00:05:33 - Finished training data generation

Create a signalDatastore object to access the data. The signal datastore uses individual files for each data point.

sds = signalDatastore( ...
  fullfile(dataDir,"processed",trainingDataFilePrefix+"_*"));

Load data into memory, calculate the mean value and standard deviation, and then use the mean and standard deviation values to normalize the data.

HtruncRealCell = readall(sds);
HtruncReal = cat(4,HtruncRealCell{:});
meanVal = mean(HtruncReal,'all')
meanVal = single
    -0.0563
stdVal = std(HtruncReal,[],'all')
stdVal = single
    16.0602

Separate the data into training, validation, and test sets.

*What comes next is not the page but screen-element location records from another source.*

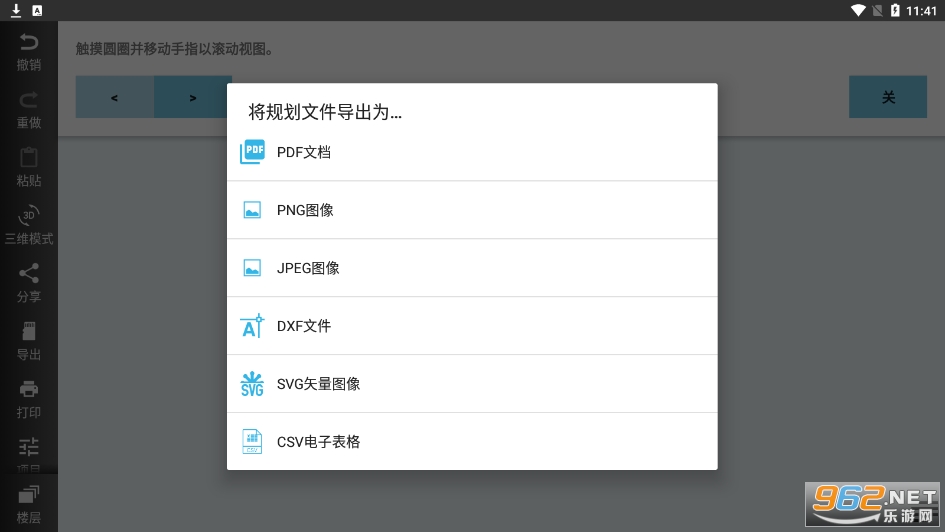Select CSV电子表格 export option
The height and width of the screenshot is (532, 945).
(x=318, y=442)
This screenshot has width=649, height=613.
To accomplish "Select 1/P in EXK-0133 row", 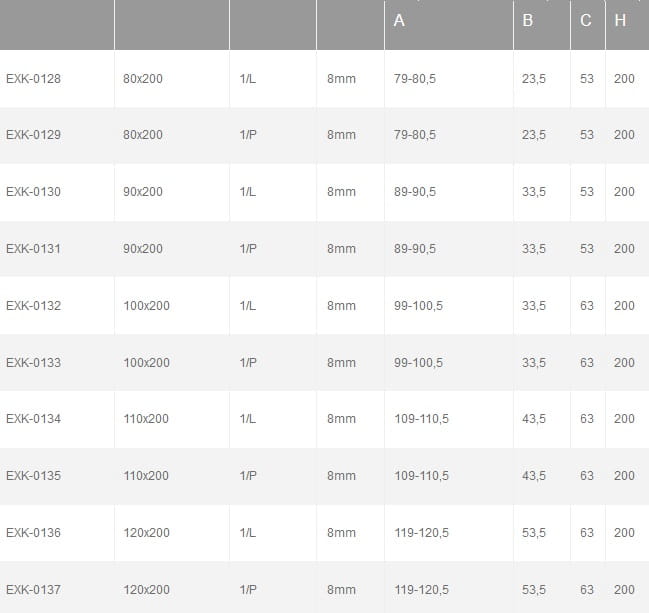I will point(248,363).
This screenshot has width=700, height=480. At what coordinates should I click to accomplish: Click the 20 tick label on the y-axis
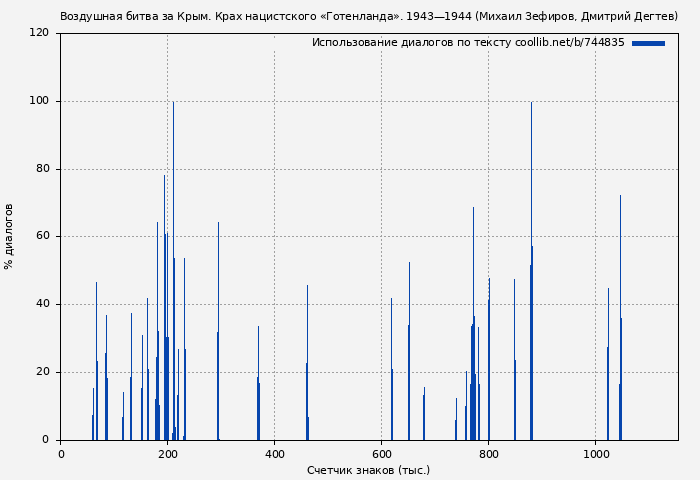tap(42, 372)
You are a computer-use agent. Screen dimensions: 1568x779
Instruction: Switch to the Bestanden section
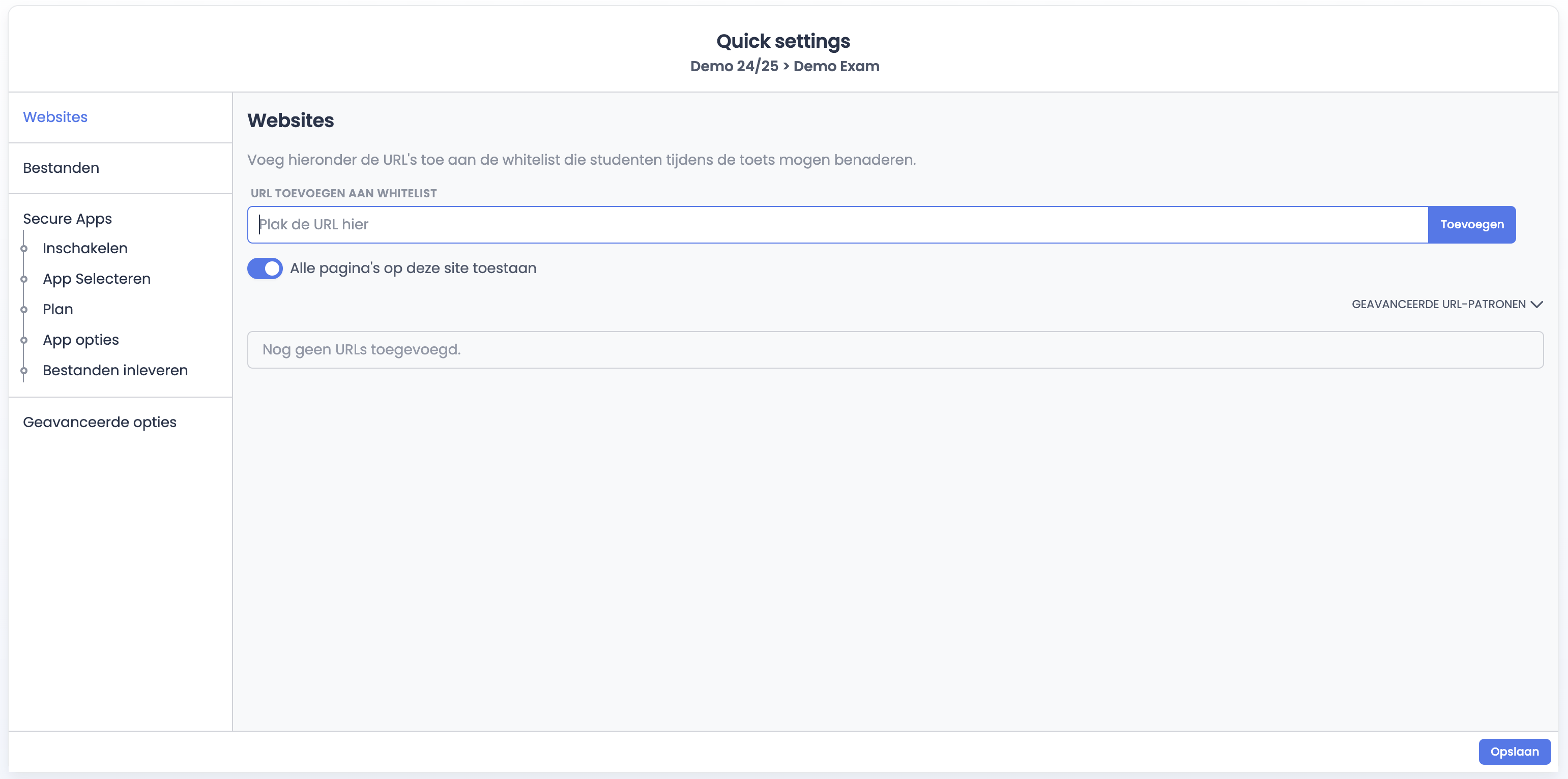pos(61,168)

Also, normalize the data to achieve zero mean and a target standard deviation of 0.0212, which restricts most of the data to the range of [-0.5 0.5].

N = size(HtruncReal, 4);
numTrain = floor(N*10/15)
numTrain = 10000
numVal = floor(N*3/15)
numVal = 3000
numTest = floor(N*2/15)
numTest = 2000
targetStd = 0.0212;
HTReal = (HtruncReal(:,:,:,1:numTrain)-meanVal) ...
  /stdVal*targetStd+0.5;
HVReal = (HtruncReal(:,:,:,numTrain+(1:numVal))-meanVal) ...
  /stdVal*targetStd+0.5;
HTestReal = (HtruncReal(:,:,:,numTrain+numVal+(1:numTest))-meanVal) ...
  /stdVal*targetStd+0.5;
autoEncOpt.MeanVal = meanVal;
autoEncOpt.StdValue = stdVal;
autoEncOpt.TargetSTDValue = targetStd;  

Define and Train Neural Network Model

The second step of designing an AI-based system is to define and train the neural network model.

Define Neural Network

This example uses a modified version of the autoencoder neural network proposed in [1].

inputSize = [maxDelay nTx 2];  % Third dimension is real and imaginary parts
nLinear = prod(inputSize);
nEncoded = 64;

autoencoderNet = dlnetwork([ ...
    % Encoder
    imageInputLayer(inputSize,"Name","Htrunc", ...
      "Normalization","none","Name","Enc_Input")

    convolution2dLayer([3 3],2,"Padding","same","Name","Enc_Conv")
    batchNormalizationLayer("Epsilon",0.001,"Name","Enc_BN")
    leakyReluLayer(0.3,"Name","Enc_leakyRelu")

    flattenLayer("Name","Enc_flatten")

    fullyConnectedLayer(nEncoded,"Name","Enc_FC")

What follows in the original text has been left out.